(El Llanquihue).- Frente al anuncio de la cadena de supermercados Safeway de suspender la compra de Salmón Chileno, Fundación Terram calificó la medida como una alerta más, de las malas prácticas ambientales y los serios problemas de regulación y fiscalización que se observan en la industria chilena, lo cual no sólo afecta a las empresas sino que también a la comunidad en general y a los trabajadores/as en particular.

 

Como una alerta y un hecho de suma relevancia para el país, calificó el Coordinador del Programa de Recursos Naturales de Fundación TERRAM, Francisco Pinto.

“La decisión de la cadena Safeway de suspender la compra de salmones chilenos es una señal de alarma para una industria que definitivamente no puede continuar con tal nivel de despreocupación en sus prácticas sanitarias y ambientales y cuya autorregulación es derechamente ineficaz. Además, es una alerta para que el gobierno cumpla con su rol fiscalizador y de manera urgente revise y modifique la normativa actual”.
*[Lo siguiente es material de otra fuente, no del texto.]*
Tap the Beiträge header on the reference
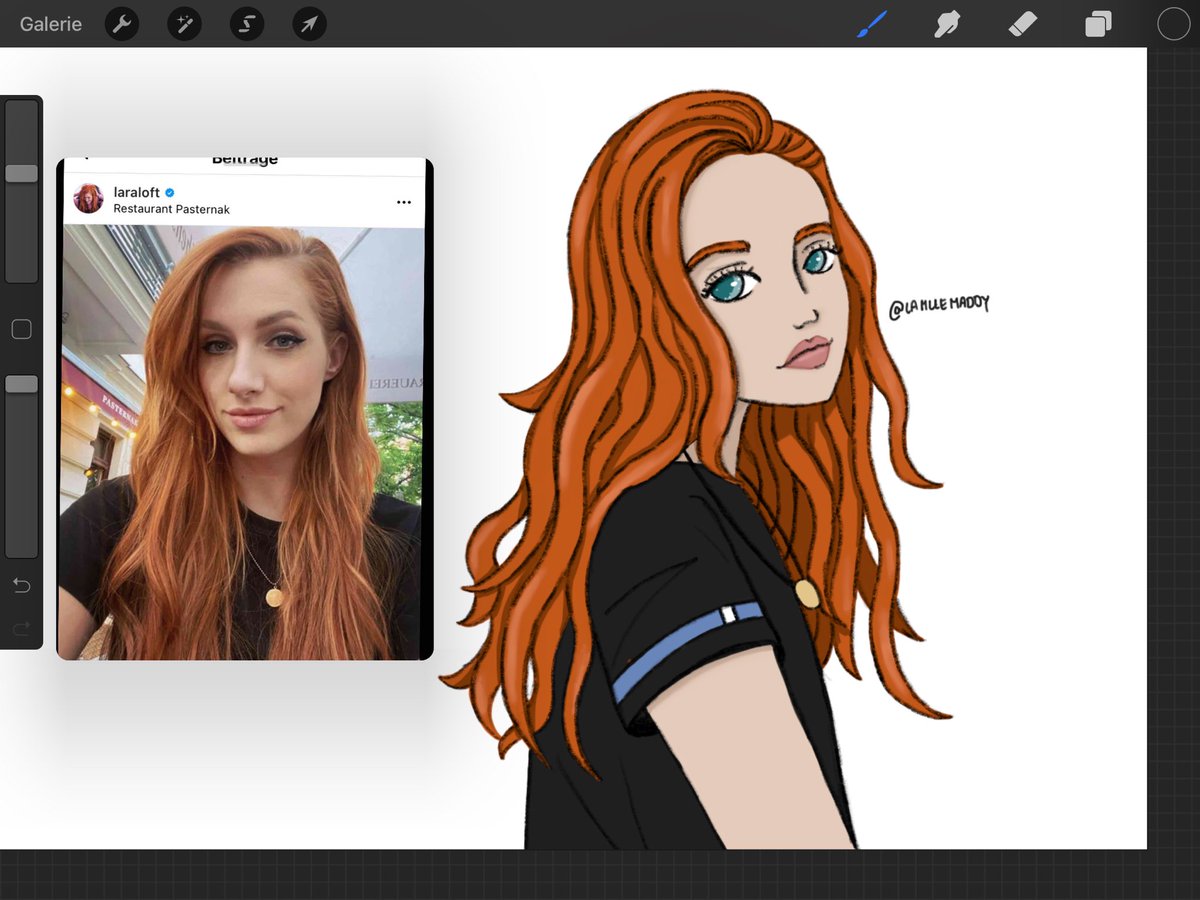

“La expansión de la epidemia del virus ISA y el brote del piojo de mar, caligus, son manifestaciones claras de que la industria no lo ha hecho bien en materia ambiental y no ha actuado de forma precautoria, anteponiendo sus intereses económicos de corto plazo en desmedro del medioambiente. En este sentido, nos parece altamente preocupante que el gremio salmonero, según palabras de su propio Presidente, César Barros, no haga ningún mea culpa y siga aún predicando que son una industria exitosa y que todos estos problemas son puntuales y a causa de “sus enemigos”, enfatizó Francisco Pinto.
 
Uso excesivo de antibióticos
 
Además, el economista de Fundación TERRAM, recalcó que “el uso excesivo de antibióticos ha sido advertido por larga data por organizaciones civiles, científicos e incluso por la Organización de Cooperación y Desarrollo Económico (OCDE) en su informe sobre la evaluación ambiental de Chile”, agregó que “las autoridades ambientales deben tomar una posición más proactiva en materia de regulación, más aún considerando la actual expansión de la industria a la Región de Aysén, la cual, con los actuales estándares de manejo puede ser nefasta. Ya no es posible seguir creyendo en la en la buena voluntad de las empresas”.


Finalmente, Pinto manifestó que no debería sorprender que otros compradores de salmón chileno adopten medidas similares, ya que el cuestionamiento internacional que se ha hecho de las prácticas ambientales y a las precarias condiciones laborales, son cada vez mayores.